[Written instruction 1]
Reproduce the passage on Swedish speed limits word for word, starting with "Private areas such" and going on through "in same level.".
[Written instruction 2]
Resume the text on Swedish speed limits after its last sentence and write a few more sentences in the same manner.
Document segment start
Private areas such as company areas and camping sites can sign a lower limit than 30, which are only company rules but still can give penalty fees.

==Outside built up areas==
70, 80, 90 and 100 km/h (43, 50, 56 and 62 mph) are mainly used outside built-up areas where the speed limit depends on the standard and safety of the road. In general 70 is used on small narrow roads or where regional roads are fairly narrow and curvy, or when no decision is made to have anything else. 80 is the most used limit on ordinary regional and main road when there is no middle barrier. 90 and 100 km/h may apply on roads without separate lanes, 100 mainly in northern Sweden. Roads with a middle barrier often has 100, and in northern Sweden they might have 110, even sometimes when it's not a motorway but a 2+1 road with crossings in same level.

==Motorways==
100, 110 and 120 km/h (62, 68 and 75 mph) are the main speed limits on motorways. 120 km/h is only set on the best, safest and straightest motorways, usually the newest, which mostly are present in the southern parts of Sweden on the E4 and E6, in total about 300 km out of the 1500 total motorway km. 110 km/h is still the most common speed limit on motorways in Sweden. 100 is used on some motorways considered of lower standard or having high traffic volume.
Document segment end
Listed entries start
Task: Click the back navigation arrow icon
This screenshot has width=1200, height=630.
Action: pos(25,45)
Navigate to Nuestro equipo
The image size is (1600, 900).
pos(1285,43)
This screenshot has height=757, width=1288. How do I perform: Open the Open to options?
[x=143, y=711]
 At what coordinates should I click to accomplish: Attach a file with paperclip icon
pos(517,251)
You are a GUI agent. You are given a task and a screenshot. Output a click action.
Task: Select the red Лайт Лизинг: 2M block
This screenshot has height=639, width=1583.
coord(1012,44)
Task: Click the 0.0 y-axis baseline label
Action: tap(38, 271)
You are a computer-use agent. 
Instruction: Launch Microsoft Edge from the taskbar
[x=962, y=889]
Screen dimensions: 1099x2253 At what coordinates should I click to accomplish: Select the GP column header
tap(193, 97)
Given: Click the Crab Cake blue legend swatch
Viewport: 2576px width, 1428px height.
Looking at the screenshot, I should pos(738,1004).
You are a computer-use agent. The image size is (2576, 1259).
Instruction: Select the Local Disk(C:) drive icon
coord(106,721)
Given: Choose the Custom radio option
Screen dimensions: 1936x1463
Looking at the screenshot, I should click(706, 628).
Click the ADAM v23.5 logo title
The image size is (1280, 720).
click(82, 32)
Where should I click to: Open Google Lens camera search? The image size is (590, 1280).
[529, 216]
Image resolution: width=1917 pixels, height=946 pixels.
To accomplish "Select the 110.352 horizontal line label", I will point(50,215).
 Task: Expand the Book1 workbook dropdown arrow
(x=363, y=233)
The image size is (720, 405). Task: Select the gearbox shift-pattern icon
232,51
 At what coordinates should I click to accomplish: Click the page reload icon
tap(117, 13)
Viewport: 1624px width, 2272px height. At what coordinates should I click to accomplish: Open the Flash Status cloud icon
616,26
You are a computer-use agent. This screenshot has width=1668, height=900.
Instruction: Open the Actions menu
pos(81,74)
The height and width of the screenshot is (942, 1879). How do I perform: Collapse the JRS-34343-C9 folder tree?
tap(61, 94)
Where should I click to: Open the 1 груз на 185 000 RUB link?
Listed entries end
[Right answer 1]
Private areas such as company areas and camping sites can sign a lower limit than 30, which are only company rules but still can give penalty fees.

==Outside built up areas==
70, 80, 90 and 100 km/h (43, 50, 56 and 62 mph) are mainly used outside built-up areas where the speed limit depends on the standard and safety of the road. In general 70 is used on small narrow roads or where regional roads are fairly narrow and curvy, or when no decision is made to have anything else. 80 is the most used limit on ordinary regional and main road when there is no middle barrier. 90 and 100 km/h may apply on roads without separate lanes, 100 mainly in northern Sweden. Roads with a middle barrier often has 100, and in northern Sweden they might have 110, even sometimes when it's not a motorway but a 2+1 road with crossings in same level.

[Right answer 2]
Local exceptions to motorway speed limits may apply, mainly near cities and on inner-city motorways. One of the lowest speed limits on a Swedish inner-city motorway is 70 km/h (43 mph), present where there is high risk of traffic congestion. This has been set on short sections on E4 through Stockholm and on E6 through Gothenburg. On 70-limit (or less) multiple lane roads it is legal to overtake on the right, because it is considered that on congested roads it is better to avoid lane changes. Some stretches near large cities also have 80.

==History==
Until 1967, some roads had no applicable speed limit. Before 1937 there were no legal speed limits, although motorists could still be charged with reckless driving. In 1937 a speed limit was introduced for built up areas. In the countryside, speed limits were introduced for selected roads in 1955. Following the driving side switch, strict limits of 60-80 km/h in the countryside were introduced temporarily, and unrestricted speeds were permanently abandoned.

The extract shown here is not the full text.